PIDO LA PALABRA
Mantener el mismo nivel de lucha es desgastante y a veces el cansancio termina siendo el primer enemigo de los que se han propuesto salir del montón; así lo entiendo porque muchas veces me ha tocado ver que aquellos, en apariencia, incansables y exitosos hombres y mujeres, simplemente abandonan la lucha, se dejan vencer por la murria y la mediocridad de quienes los rodean.
Desgastante porque a veces hay que estar cuidando hasta el mínimo detalle de lo que se dice y se hace, pues siempre habrá gente a la caza de los errores para tomarlos como punto de destrucción; finalmente, todos somos seres humanos, por fortuna imperfectos, pues esa característica es el principal motor para movernos hacia horizontes con mejores perspectivas.
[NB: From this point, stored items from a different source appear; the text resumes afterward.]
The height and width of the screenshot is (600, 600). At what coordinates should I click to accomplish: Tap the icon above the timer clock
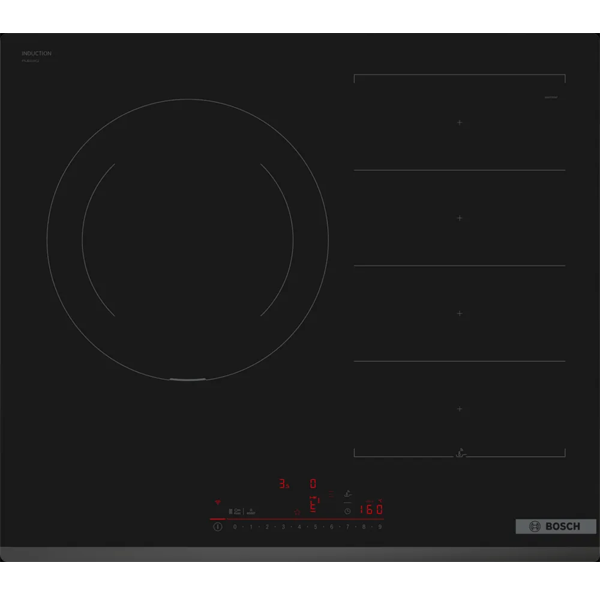pos(347,493)
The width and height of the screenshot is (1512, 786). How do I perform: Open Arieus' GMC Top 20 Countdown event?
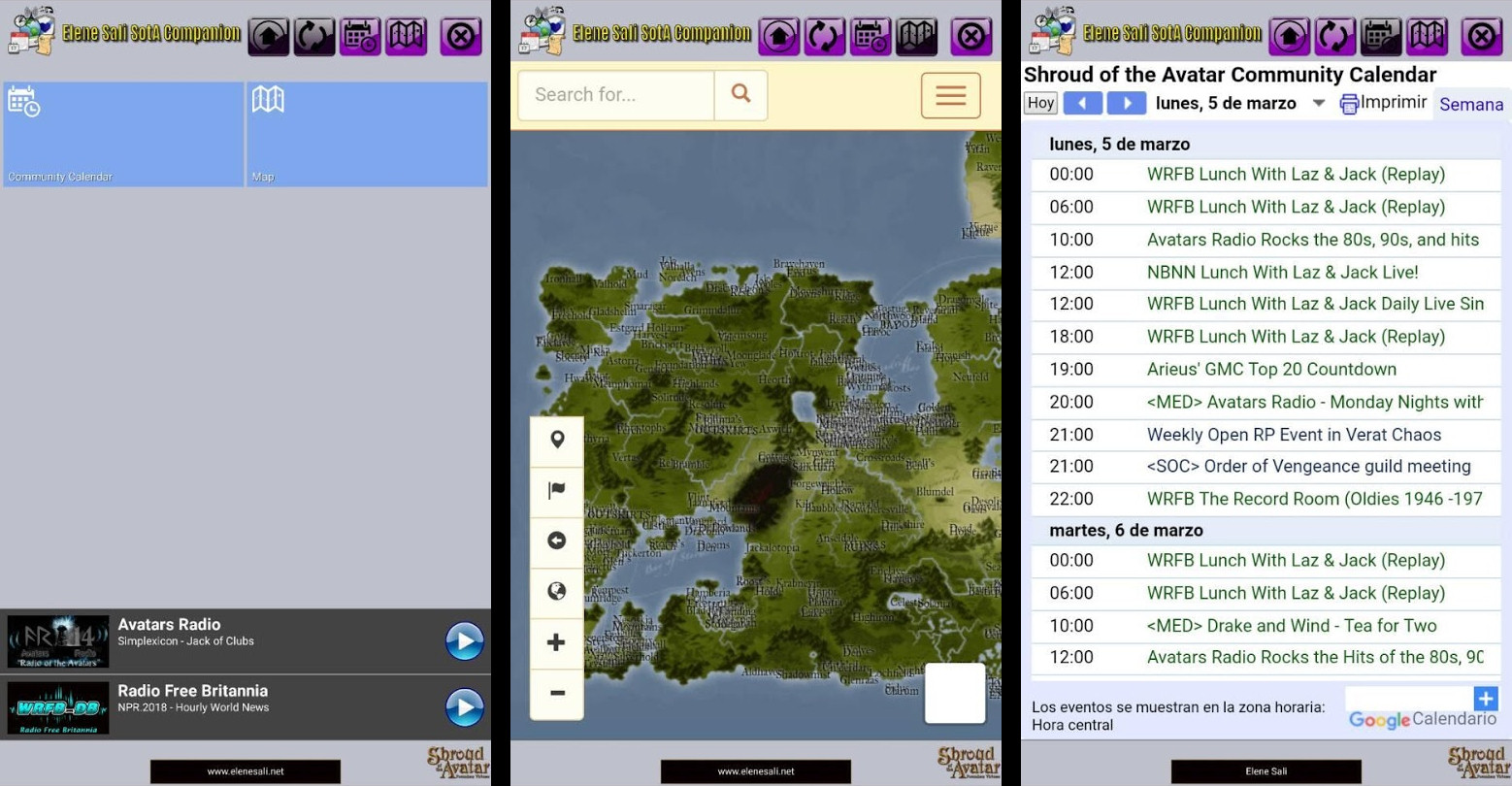[1271, 369]
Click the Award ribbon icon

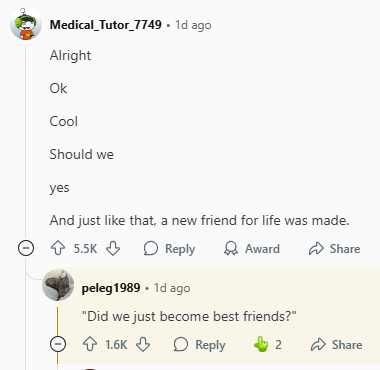pyautogui.click(x=231, y=249)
Nuestra libertad se ve limitada en el momento que nos damos cuenta que vivimos entre otros y, la mayoría de las veces, para otros; entre los primeros, hay gente que se encuentra al pendiente de la vida de los demás, con ello confirmando lo mediocre de su propia existencia, tratando de arruinar amistades que ellos no supieron hacer, malinterpretando deliberadamente las palabras con tal de pretender dañar o querer tener siempre una razón que tampoco supieron trabajar; con respecto a los segundos, ellos son, en el mejor de los casos, la motivación de nuestra existencia, la razón por la que a toda costa intentamos reprimir el cansancio.
Pero ese largo y sinuoso camino, y a veces contra corriente, termina por flagelar el ánimo, momentos cruciales en donde se piensa mandar al demonio a todo y a todos, gritarles que no podemos ser parte de esa indolencia propia de la época; restregarles en la cara la necesidad de que se muevan antes que el destino los alcance; hacerles entender que ellos tienen una vida que están miserablemente perdiendo en nimiedades ajenas en lugar de atender ese tesoro que inexorablemente transcurre, como lo es el tiempo.
El cansancio poco a poco va minando nuestros ánimos, y aunque hacemos todo el esfuerzo por no claudicar, estamos seguros que tarde o temprano la tarde llegará; pero seguimos adelante, aún en contra de aquellos que día con día ponen piedras en el camino.
A estas alturas, para muchos de mi generación, lo único que nos queda es seguir adelante, con la cabeza bien levantada, pues sabemos que el tiempo, citando a Eduardo Couture, se venga de las cosas que se hacen sin su colaboración.
Sin embargo, a pesar del desgaste y el agotamiento, no podemos darnos el lujo de detenernos, cada paso que damos, por más pesado que parezca, es una victoria sobre la inercia que amenaza con absorbernos; rendirse sería fácil, pero el precio de la resignación es demasiado alto. Por eso, aun cuando la fatiga nos golpee, nos aferramos a la convicción de que cada esfuerzo tiene sentido, de que cada tropiezo nos fortalece y nos prepara para lo que sigue. Porque el cansancio no es solo físico; es mental, emocional, existencial; es la suma de decepciones, de batallas perdidas, de sueños postergados; pero no podemos permitir que nos venza.
En cada derrota hay una enseñanza, en cada desilusión tenemos una oportunidad de reconstrucción, la clave está en sobreponernos, en no dejarnos atrapar por la comodidad del conformismo. La lucha sigue, y quienes persisten son los únicos que realmente alcanzan algo más grande que la simple sobrevivencia.
Así que sigamos, sin esperar aplausos ni recompensas inmediatas, solo con la certeza de que el tiempo, como un juez implacable, pondrá cada cosa en su lugar.
La fatiga es el precio de la determinación, pero también su mejor testimonio. Por eso, cada día que termina y sigo respirando, puedo mirar atrás con orgullo, sabiendo que, a pesar de todo, nunca me permitiré dejar de avanzar, pues como le digo a mis alumnos, utilizando una frase que escuché en alguna parte: aspiro a producir más de lo que consumo.
Las palabras se las lleva el viento, pero mi pensamiento escrito está.